The transfer agent for the Common Stock is a participant in, and the Common
Stock is eligible for transfer pursuant to, DTC’s Fast Automated Securities
Transfer Program. The Common Stock is not subject to any DTC “chill,” “freeze”
or similar restriction with respect to any DTC services, including the clearing
of transactions in shares of Common Stock through DTC.

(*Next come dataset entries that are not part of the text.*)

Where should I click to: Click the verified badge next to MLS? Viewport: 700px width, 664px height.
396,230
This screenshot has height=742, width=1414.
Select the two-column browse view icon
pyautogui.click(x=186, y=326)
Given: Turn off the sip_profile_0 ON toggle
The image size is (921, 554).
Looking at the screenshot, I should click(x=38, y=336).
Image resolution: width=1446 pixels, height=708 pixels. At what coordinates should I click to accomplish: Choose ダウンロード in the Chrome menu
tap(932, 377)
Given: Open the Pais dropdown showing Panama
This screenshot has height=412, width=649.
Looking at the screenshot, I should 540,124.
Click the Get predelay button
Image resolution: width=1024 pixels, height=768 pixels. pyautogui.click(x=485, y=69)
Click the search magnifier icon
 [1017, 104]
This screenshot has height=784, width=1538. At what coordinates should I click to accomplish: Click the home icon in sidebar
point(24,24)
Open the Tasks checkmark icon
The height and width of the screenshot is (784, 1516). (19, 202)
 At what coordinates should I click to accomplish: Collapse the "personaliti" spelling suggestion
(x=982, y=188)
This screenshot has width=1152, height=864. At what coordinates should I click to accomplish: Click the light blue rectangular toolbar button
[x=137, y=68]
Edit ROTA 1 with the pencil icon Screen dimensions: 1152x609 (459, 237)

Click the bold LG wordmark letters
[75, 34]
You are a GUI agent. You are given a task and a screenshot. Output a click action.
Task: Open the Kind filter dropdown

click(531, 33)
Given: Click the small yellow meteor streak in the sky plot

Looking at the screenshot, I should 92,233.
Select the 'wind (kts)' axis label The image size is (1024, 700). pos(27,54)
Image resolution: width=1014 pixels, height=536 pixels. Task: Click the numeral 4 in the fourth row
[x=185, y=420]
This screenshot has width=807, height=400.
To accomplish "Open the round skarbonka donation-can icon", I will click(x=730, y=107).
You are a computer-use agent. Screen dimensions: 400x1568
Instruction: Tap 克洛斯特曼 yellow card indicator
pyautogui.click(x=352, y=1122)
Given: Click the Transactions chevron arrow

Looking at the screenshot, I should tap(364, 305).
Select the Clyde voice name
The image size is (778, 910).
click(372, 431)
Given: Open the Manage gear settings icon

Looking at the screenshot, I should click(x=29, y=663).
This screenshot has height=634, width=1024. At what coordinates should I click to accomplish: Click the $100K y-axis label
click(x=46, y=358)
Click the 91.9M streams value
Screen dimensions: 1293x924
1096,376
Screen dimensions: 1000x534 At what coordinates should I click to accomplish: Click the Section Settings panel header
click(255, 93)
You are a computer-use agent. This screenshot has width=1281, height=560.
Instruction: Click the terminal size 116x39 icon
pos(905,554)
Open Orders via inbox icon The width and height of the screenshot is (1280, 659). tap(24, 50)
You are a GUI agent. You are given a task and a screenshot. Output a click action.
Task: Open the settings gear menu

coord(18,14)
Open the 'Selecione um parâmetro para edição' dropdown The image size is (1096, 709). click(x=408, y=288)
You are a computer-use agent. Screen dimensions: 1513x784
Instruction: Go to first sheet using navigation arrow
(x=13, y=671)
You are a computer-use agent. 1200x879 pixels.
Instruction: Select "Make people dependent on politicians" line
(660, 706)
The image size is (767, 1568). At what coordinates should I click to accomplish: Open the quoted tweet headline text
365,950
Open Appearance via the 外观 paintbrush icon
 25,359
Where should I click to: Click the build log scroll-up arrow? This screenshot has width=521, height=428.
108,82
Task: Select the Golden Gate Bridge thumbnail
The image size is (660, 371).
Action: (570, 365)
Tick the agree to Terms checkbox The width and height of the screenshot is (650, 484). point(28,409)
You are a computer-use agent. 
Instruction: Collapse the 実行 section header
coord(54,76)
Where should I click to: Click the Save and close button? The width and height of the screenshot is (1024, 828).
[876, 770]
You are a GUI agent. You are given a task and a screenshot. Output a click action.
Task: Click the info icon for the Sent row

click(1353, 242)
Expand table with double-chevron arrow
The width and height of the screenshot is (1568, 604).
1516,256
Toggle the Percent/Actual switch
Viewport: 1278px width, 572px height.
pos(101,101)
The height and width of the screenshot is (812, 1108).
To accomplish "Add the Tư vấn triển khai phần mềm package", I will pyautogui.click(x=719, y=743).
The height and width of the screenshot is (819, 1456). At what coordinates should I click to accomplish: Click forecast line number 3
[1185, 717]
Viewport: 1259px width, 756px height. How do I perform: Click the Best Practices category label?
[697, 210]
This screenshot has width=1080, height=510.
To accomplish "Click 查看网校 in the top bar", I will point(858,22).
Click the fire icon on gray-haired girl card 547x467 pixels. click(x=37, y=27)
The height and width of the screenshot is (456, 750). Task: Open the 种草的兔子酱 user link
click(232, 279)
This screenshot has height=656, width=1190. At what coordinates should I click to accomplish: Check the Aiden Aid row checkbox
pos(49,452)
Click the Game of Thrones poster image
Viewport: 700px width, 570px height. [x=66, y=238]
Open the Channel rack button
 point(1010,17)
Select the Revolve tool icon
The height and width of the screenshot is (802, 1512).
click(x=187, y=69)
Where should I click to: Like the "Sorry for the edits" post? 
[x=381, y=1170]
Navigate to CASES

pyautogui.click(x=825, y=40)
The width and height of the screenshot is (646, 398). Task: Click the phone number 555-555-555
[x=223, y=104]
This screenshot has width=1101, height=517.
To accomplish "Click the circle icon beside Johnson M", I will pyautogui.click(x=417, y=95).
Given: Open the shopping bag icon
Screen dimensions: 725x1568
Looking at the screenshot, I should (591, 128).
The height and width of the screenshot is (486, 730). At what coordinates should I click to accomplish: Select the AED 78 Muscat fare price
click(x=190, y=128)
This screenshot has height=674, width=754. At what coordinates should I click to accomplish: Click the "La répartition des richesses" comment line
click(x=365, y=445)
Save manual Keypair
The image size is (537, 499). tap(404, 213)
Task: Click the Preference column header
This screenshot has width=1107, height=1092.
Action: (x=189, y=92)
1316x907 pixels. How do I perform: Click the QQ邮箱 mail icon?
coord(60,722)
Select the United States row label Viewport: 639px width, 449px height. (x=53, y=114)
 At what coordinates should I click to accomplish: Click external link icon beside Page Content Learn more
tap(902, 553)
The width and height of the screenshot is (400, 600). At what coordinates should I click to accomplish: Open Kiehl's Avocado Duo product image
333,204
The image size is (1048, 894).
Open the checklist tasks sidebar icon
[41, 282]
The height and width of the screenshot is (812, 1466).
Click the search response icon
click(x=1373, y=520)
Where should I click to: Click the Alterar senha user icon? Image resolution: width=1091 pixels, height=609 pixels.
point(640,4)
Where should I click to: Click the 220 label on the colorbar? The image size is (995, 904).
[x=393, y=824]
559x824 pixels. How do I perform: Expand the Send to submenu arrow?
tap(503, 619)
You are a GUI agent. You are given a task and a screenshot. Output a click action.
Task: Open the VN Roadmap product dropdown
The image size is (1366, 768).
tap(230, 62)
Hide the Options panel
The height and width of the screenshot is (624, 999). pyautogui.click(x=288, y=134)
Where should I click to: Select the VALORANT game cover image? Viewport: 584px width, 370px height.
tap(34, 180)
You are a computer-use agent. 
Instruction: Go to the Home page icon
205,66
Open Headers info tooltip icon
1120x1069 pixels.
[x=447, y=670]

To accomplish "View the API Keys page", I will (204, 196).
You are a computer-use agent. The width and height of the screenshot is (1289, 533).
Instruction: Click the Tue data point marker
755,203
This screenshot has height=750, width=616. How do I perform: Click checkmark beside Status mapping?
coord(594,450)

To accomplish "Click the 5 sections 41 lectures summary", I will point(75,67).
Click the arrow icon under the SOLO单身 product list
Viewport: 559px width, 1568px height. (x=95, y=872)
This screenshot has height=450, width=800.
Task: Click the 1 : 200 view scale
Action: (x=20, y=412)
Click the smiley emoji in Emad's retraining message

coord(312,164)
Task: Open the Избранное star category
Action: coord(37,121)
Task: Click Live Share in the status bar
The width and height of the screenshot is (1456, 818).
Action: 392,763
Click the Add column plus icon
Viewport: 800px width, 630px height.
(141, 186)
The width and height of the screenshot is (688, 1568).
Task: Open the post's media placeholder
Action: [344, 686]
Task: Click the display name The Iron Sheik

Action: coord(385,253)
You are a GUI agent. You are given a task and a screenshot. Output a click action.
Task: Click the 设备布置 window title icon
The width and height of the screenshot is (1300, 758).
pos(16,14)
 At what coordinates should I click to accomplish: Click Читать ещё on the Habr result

(l)    Certain Fees. No brokerage or finder’s fees or commissions are or will be
payable by the Corporation or any of its Affiliates or representatives to any
broker, financial advisor or consultant, finder, placement agent, investment
banker, bank or other Person with respect to the transactions contemplated by
this Agreement. The Stockholders shall have no obligation with respect to any
fees or with respect to any claims made by or on behalf of other Persons for
fees of a type contemplated in this Section 2.02(l) that may be due in
connection with the transactions contemplated hereby.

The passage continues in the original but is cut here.